- [Défis]:
1 > Selon l'extrait sur les élections américaines, en quelle année Barry Gifford a-t-il voté pour la première fois pour le candidat d'un grand parti ?
2 > Dans l'extrait sur les élections américaines, réécrivez le passage de "Evidemment, Clinton a" à "concrètement notre vie." en substituant "Ma mère" à "Mon père".
3 > Prolongez l'essai sur les élections américaines au-delà de sa dernière phrase.

- [Extrait choisi]:
========================
En avoir ou pas
par Barry Gifford ¤
traduction de Julie Hême
Impressions d'Amérique, trois semaines avant les élections.
J.-P.Delhomme
LA première fois de ma vie que j'ai voté pour le candidat d'un grand parti, c'était en 1992. J'ai voté Clinton parce que j'étais sûr qu'on nommerait au moins deux fois la Cour suprême pendant son mandat. S'il y a une chose que je ne voulais pas revoir, c'était l'histoire de Clarence Thomas sous Bush. Le lendemain des élections, un journaliste du San Francisco Examiner m'a appelé pour savoir dans quel état j'étais et où est-ce que je m'apprêtais à aller faire la fête. Je lui répondis que la seule et unique raison de mon vote pour Clinton, c'était la Cour suprême. Je n'étais pas vraiment enthousiaste, ni d'ailleurs particulièrement fier d'avoir élu un démocrate. D'après moi, il n'y a pas de différence fondamentale entre les démocrates et les républicains. Quant à Ross Perot, qui joue les loups solitaires, c'est encore un républicain déguisé.
En 1996, la seule vraie différence que je peux voir entre Dole et Clinton, c'est que Clinton a deux mains valides pour serrer les pinces alors que Dole n'en a qu'une.
Evidemment, Clinton a nommé à deux reprises la Cour suprême pendant son mandat et il peut avoir d'autres occasions de le faire s'il est réélu. C'est un peu cynique, je le reconnais. Mon père a toujours dit que les seuls élus qui comptaient vraiment étaient les locaux, ceux qu'on peut aller voir : les juges, les maires, les membres du Congrès, etc. Tant qu'il ne s'agit pas de politique extérieure domaine presque entièrement régi par notre dépendance vis-à-vis des ressources naturelles des pays étrangers et sur lequel l'individu n'a aucun pouvoir , il vaut mieux surveiller ceux qui ont le plus de chances de changer concrètement notre vie.
========================
- [Données fournies]:
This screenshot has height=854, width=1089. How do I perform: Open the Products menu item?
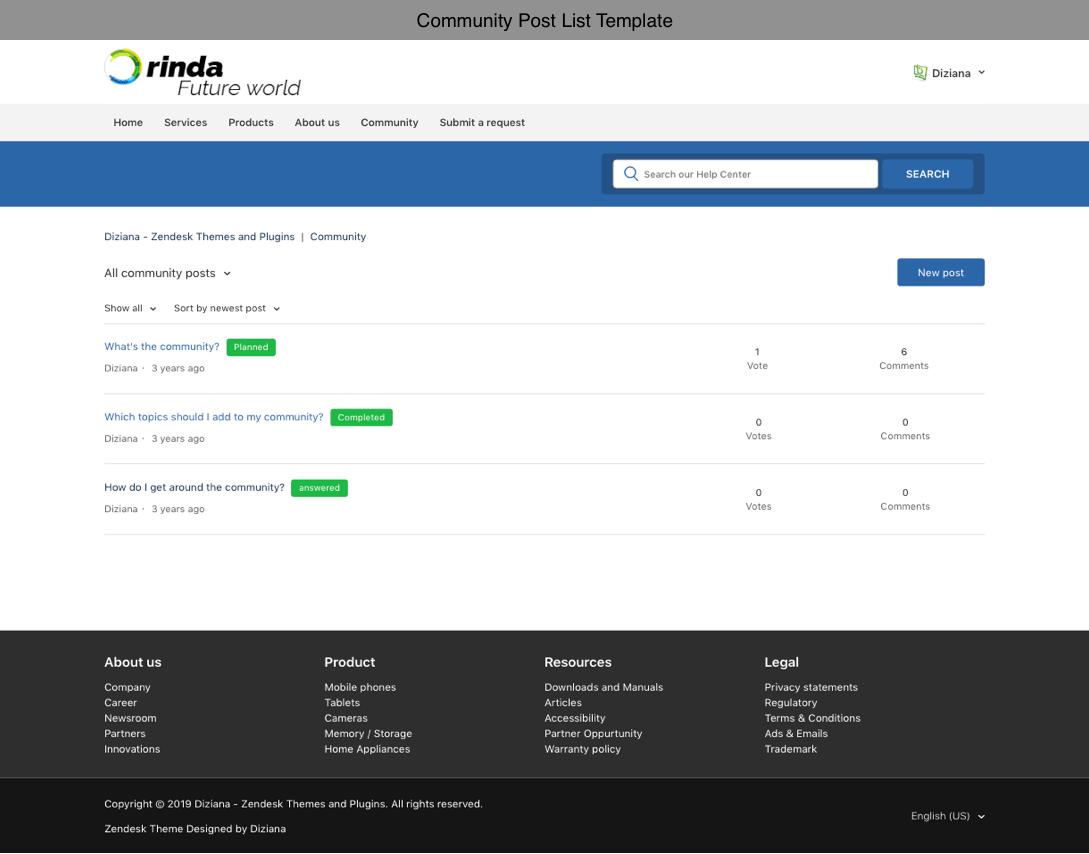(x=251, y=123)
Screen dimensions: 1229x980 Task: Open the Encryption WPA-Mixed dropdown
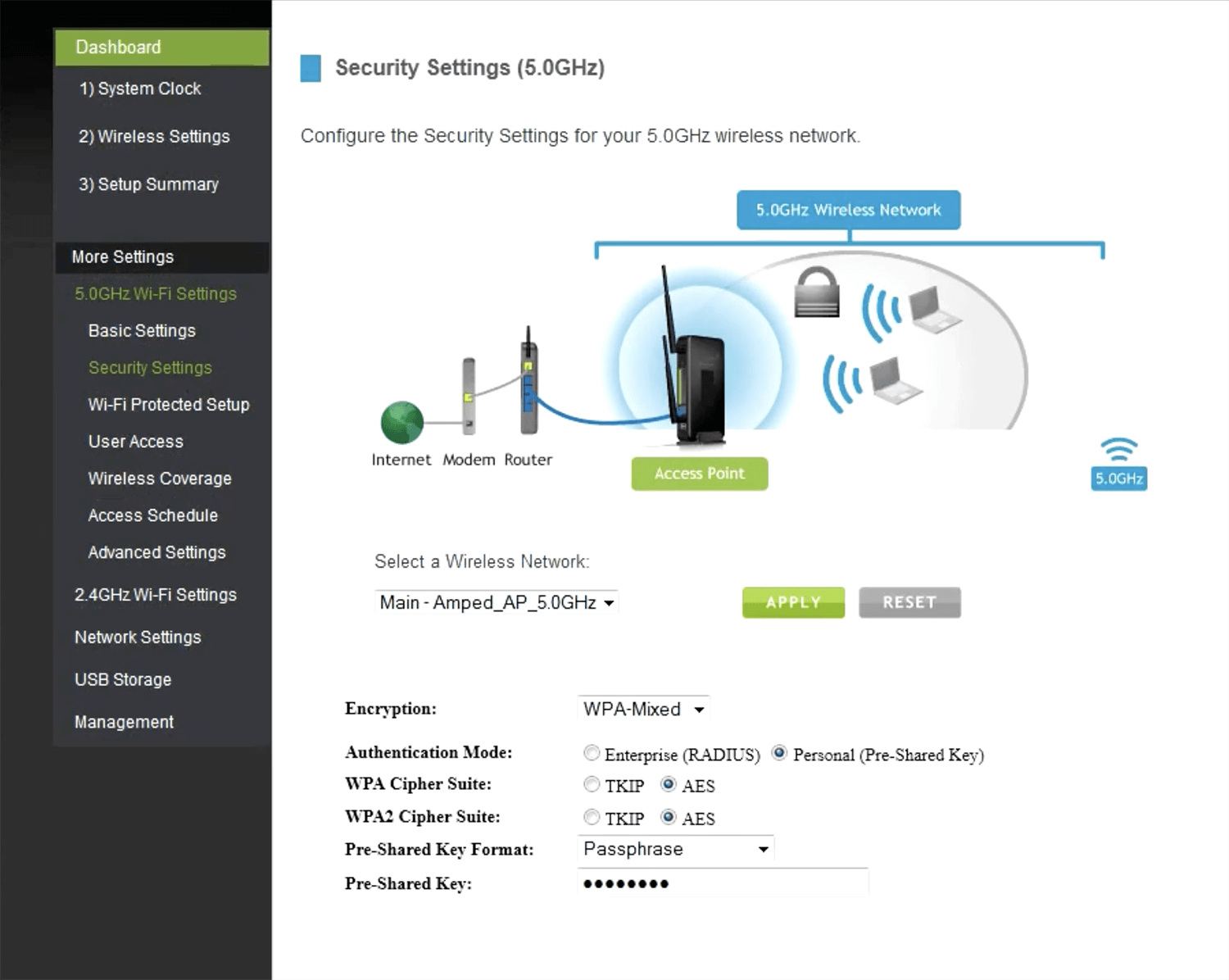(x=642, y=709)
========================
- [Réponses]:
1 > En 1992.

2 >
Evidemment, Clinton a nommé à deux reprises la Cour suprême pendant son mandat et il peut avoir d'autres occasions de le faire s'il est réélu. C'est un peu cynique, je le reconnais. Ma mère a toujours dit que les seuls élus qui comptaient vraiment étaient les locaux, ceux qu'on peut aller voir : les juges, les maires, les membres du Congrès, etc. Tant qu'il ne s'agit pas de politique extérieure domaine presque entièrement régi par notre dépendance vis-à-vis des ressources naturelles des pays étrangers et sur lequel l'individu n'a aucun pouvoir , il vaut mieux surveiller ceux qui ont le plus de chances de changer concrètement notre vie.

3 >
Au risque de paraître un peu décalé, je dois dire que ma vision des politiques et de la politique s'illustre assez bien par une conversation que j'ai entendue quand je devais avoir à peu près onze ans. J'étais assis à l'arrière d'une grosse Lincoln jaune conduite par deux associés de mon père : Arturo Priest et Sonny Cicatrice dit « Monsieur gentil ». Nous allions vers le bureau de mon paternel, c'était la fin de l'hiver, il faisait froid et pluvieux sur Chicago. Le chauffage de la Lincoln tournait à fond, et moi, confortablement installé, j'écoutais la conversation des deux hommes.
« Tu sais comment j'ai attrapé ce surnom de Monsieur gentil? », demanda Sonny.
« Non, répondit Priest, comment ça ? »
« Est-ce que tu te souviens de Tommaso Fabregas, dit La brosse? »
« Ouais ! »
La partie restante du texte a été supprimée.